# Comfort control module(ccm)



## steve-o 16v GLI (Jun 26, 2005)

Hey ppl. So long story short I had my car at Aptuning with a broken rear window and they didnt keep my car cover on so the ccm is shot. And I'm not expecting them to do anything so I'm looking to get some info. 
I know it's located behind the passenger seat. I also know that they are different between coupes n roadsters. But are they year specific too? And after I'd replace it do I have to do any kind of reset with vagcom(which I don't have). Any other info pertaining to this is welcome as is anyone who has one that will work in my 04 roadster. 
Thanks


----------



## steve-o 16v GLI (Jun 26, 2005)

Anyone?


----------



## NIGHTWOLF (Jan 30, 2005)

When I searched Google, and on here, I found many threads only giving a general description as to where it is located. I also noted that it seemed to be some what year specific, and most people said you can do it yourself. The only info on reprogramming I found was if you had two keys, and wanted them both to work correctly again, with all their intended functions. On that note, I also read that you can reprogram the keys yourself if you have two or more, but to do it right the first time, you should use Ross tech, or Vag-com. 

The roadster is in a different spot than the coupe.


----------



## 18T_BT (Sep 15, 2005)

http://forums.fourtitude.com/showthread.php?3443644-Audi-TT-FAQ&p=71793378&viewfull=1#post71793378


----------



## steve-o 16v GLI (Jun 26, 2005)

18T_BT said:


> http://forums.fourtitude.com/showthread.php?3443644-Audi-TT-FAQ&p=71793378&viewfull=1#post71793378


 Thanks. I actually saw that in another thread. Sadly from all the other threads I've came across where someone was looking for a used one they never got it. Looks like I might have to bite the bullet and buy a new one.


----------



## 18T_BT (Sep 15, 2005)

http://www.ebay.com/sch/sis.html?_n...TROL+MODULE+8E0959433BB+&_itemId=260506499360 

http://www.usedautopartsyouneed.com/audi-used-parts/audi-a4-comfort-module-ccm-8e0959433bb-587.html 



I bet you can find it on www.car-part.com for cheap, just call around


----------



## jzobie (Jun 8, 2008)

I had to replace mine and my brother's, both roadsters. We were both able to find one used from people parting out their TTs. To replace the roadsters CCM you need to take the box-like cubby out of the back of the trunk. The whole job is pretty easy and can be done in about 30 minutes yourself with no special tools. Once you have the cubby out you need to crawl into the trunk and reach around to take the nuts off of the studs holding the CCM to the bracket. The first time I did it I removed the cover on the deck of the passenger side behind the wind deflector to get a look at it with a flashlight. You can see it through the window but you cannot get to it from inside the car. Once it is off the brackets you can pull it close enough to see and remove the plugs and install the new CCM. 

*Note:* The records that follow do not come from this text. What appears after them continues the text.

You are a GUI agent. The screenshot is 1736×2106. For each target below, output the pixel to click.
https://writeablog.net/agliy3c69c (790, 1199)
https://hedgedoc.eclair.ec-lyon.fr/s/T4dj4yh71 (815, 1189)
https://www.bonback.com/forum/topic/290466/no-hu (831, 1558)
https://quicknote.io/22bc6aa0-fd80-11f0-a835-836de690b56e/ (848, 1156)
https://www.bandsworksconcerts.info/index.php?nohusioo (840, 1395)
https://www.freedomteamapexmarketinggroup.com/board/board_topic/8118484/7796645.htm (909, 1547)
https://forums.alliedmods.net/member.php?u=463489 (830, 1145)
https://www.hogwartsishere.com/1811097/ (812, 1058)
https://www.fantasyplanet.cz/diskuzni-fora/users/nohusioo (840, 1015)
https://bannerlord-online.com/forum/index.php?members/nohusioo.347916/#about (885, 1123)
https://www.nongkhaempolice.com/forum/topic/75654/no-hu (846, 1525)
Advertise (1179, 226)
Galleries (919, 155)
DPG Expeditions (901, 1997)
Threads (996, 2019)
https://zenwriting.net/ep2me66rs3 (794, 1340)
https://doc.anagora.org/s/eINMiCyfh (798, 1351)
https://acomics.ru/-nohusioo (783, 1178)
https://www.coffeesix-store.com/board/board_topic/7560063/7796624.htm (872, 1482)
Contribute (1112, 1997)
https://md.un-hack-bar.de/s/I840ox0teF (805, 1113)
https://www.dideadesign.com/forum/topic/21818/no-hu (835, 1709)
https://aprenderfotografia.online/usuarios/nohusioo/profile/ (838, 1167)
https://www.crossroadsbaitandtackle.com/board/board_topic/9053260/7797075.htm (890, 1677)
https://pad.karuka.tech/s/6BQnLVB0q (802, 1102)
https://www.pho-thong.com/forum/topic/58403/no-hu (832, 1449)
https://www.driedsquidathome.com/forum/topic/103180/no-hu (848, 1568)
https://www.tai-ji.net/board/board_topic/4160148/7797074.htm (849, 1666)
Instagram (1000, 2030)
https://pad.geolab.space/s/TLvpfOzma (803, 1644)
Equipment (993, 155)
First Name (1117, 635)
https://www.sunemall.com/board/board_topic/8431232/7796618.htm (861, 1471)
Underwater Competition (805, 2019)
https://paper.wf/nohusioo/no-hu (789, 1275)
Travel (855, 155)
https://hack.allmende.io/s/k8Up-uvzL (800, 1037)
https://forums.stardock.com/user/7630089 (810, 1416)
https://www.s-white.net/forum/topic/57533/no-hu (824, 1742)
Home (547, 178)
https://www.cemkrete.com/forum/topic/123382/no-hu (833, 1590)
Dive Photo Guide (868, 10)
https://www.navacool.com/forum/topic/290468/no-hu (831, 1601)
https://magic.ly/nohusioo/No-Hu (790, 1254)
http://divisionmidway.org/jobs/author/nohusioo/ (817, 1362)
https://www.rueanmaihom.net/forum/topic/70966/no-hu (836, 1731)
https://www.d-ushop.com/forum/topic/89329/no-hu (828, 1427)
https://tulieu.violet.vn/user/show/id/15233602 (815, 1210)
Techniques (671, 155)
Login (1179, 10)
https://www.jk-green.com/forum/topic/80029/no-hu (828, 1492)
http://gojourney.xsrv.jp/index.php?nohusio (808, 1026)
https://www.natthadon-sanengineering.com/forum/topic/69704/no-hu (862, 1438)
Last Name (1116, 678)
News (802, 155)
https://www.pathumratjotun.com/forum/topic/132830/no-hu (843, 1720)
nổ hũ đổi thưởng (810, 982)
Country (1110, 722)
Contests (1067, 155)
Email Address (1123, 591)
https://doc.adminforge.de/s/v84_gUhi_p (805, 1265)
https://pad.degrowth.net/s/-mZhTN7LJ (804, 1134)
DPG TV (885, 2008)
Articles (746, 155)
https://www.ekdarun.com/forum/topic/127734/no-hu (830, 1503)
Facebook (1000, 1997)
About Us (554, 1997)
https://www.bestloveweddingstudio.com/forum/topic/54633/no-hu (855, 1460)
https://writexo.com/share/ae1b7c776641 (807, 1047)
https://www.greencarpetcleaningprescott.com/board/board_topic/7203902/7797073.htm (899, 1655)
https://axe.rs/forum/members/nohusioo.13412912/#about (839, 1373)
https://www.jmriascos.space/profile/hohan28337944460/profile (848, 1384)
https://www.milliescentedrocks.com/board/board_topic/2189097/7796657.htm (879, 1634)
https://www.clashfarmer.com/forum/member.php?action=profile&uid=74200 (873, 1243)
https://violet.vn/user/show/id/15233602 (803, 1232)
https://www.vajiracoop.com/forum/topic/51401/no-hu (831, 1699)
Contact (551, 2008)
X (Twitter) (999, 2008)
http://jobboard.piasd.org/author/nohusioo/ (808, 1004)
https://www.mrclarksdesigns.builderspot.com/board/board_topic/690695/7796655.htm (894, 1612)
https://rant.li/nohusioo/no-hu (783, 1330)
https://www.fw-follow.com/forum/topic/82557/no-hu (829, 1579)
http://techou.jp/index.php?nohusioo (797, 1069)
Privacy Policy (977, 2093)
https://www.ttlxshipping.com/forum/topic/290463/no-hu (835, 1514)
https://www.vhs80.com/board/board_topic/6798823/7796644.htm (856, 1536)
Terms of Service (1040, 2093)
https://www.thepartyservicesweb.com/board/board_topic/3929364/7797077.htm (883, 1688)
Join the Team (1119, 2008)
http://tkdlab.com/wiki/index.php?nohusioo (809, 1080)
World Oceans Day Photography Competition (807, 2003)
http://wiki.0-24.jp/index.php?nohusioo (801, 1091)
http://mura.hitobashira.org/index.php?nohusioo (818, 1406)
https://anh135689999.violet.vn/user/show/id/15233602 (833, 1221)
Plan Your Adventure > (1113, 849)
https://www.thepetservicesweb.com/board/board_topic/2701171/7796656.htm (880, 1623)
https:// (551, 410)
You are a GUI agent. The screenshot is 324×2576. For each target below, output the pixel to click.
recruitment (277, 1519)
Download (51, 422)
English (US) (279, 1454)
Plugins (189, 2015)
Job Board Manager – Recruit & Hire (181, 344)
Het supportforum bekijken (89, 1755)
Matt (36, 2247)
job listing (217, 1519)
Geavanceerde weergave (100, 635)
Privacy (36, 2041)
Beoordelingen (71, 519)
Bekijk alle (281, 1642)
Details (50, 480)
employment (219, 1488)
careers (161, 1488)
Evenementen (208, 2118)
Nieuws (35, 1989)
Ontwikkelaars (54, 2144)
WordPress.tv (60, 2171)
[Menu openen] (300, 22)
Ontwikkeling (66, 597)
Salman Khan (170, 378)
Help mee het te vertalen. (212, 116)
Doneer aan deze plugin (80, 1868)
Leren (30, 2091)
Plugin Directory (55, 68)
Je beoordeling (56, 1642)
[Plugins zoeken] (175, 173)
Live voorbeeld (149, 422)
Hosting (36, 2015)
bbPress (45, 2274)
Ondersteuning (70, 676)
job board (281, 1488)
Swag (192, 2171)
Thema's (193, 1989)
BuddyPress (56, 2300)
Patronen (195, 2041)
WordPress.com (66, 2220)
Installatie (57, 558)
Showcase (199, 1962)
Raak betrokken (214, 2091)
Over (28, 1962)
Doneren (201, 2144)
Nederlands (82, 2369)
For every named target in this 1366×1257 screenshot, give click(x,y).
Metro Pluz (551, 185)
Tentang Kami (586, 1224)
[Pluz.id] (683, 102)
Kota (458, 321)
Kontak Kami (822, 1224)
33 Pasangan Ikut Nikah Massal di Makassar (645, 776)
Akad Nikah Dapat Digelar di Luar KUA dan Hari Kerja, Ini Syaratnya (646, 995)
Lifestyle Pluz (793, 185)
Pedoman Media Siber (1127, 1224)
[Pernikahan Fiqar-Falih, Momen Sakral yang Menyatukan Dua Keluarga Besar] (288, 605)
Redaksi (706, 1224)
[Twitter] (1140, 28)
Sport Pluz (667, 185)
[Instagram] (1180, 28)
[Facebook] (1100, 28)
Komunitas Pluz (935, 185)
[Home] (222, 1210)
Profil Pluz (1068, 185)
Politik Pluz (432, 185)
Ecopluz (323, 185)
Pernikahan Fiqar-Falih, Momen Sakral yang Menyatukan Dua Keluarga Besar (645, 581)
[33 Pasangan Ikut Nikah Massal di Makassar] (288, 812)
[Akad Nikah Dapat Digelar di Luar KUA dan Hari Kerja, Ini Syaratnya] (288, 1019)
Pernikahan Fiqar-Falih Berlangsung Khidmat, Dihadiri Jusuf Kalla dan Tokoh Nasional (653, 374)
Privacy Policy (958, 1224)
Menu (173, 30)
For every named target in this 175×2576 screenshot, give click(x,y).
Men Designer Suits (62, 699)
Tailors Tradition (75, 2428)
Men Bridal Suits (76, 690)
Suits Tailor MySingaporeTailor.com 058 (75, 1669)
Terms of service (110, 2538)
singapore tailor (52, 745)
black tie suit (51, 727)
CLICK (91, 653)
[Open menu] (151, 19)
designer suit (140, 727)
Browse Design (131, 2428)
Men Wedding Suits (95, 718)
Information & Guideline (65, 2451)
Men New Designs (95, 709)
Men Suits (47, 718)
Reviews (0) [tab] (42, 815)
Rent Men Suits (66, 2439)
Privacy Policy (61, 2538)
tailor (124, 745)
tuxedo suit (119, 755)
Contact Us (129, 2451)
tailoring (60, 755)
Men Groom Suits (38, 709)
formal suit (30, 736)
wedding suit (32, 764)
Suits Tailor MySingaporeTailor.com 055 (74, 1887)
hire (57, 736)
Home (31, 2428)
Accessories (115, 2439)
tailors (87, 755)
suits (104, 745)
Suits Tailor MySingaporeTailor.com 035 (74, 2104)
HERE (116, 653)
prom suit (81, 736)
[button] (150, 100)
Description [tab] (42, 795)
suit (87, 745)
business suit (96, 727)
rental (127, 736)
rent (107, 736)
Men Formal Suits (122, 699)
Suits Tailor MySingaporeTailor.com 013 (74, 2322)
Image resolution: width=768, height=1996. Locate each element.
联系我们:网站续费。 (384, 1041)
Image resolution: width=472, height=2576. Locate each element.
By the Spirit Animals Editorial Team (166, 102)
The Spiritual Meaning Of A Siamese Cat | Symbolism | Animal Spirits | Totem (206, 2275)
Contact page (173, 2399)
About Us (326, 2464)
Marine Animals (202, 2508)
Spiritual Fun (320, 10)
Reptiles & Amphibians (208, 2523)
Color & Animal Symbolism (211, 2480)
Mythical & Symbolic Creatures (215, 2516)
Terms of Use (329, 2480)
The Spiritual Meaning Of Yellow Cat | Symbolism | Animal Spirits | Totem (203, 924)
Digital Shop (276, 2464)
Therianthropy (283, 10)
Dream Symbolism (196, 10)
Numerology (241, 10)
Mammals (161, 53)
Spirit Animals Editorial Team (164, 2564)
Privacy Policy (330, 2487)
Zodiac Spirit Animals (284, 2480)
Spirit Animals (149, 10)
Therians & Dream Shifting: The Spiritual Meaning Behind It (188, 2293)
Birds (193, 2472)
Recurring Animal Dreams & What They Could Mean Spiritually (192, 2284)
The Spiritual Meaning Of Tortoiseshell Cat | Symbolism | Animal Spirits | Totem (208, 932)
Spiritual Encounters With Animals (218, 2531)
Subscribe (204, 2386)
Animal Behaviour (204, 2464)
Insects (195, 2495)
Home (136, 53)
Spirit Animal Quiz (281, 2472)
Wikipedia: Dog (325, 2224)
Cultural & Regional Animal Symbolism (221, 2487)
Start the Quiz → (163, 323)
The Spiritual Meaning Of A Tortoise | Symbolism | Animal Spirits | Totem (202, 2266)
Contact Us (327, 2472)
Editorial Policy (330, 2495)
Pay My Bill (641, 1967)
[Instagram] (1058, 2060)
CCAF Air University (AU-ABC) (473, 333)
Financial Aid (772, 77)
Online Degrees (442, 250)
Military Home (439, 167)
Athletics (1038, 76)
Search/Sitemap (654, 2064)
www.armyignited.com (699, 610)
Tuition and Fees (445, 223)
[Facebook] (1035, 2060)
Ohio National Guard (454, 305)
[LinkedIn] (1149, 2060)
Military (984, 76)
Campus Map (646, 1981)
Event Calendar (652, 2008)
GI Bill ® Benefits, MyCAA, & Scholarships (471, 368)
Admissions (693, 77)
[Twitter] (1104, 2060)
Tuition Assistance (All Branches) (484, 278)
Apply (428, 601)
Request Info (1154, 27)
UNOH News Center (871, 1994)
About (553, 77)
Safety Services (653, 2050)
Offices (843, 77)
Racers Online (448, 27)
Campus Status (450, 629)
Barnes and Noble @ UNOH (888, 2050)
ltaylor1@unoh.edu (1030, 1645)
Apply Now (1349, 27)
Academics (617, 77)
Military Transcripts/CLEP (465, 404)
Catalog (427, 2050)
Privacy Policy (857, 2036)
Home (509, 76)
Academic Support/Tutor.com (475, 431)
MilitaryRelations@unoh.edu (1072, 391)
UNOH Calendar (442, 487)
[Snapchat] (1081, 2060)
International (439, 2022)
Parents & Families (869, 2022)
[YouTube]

As far as reprogramming goes, you will probably need to find someone with a VAG COM. The diy key reprogramming did not work for either car I did. I have read that with VAG COM you can reset the CCM to accept new keys and then use the key reprogramming. Good luck finding one, there is someone else a few posts down who is also looking for one. If you have any more questions about the removal or installation just ask, unfortunately I did not take any pictures of the job.


----------



## steve-o 16v GLI (Jun 26, 2005)

Thanks a lot. I actually already removed it just a bit ago and it's def fried. My question mainly now is does it have to be a specific yr? Or does it just have to be from a roadster?


----------



## jzobie (Jun 8, 2008)

I cant remember specifically since it was awhile ago so dont take my word as gospel but I believe that it comes down to the anti-theft. I am not sure but I was able to find information through searches on here. If I find the answer again I will let you know but search through some of the archives if nobody else chimes in. 

Edit: From what I have found 00-02 is different than 03+ and it must be for a roadster.


----------



## steve-o 16v GLI (Jun 26, 2005)

Ok. Another random question. Can the car be started with it removed. I haven't tried.


----------



## jzobie (Jun 8, 2008)

steve-o 16v GLI said:


> Ok. Another random question. Can the car be started with it removed. I haven't tried.


 I dont believe it will because it is linked to the immobilizer.


----------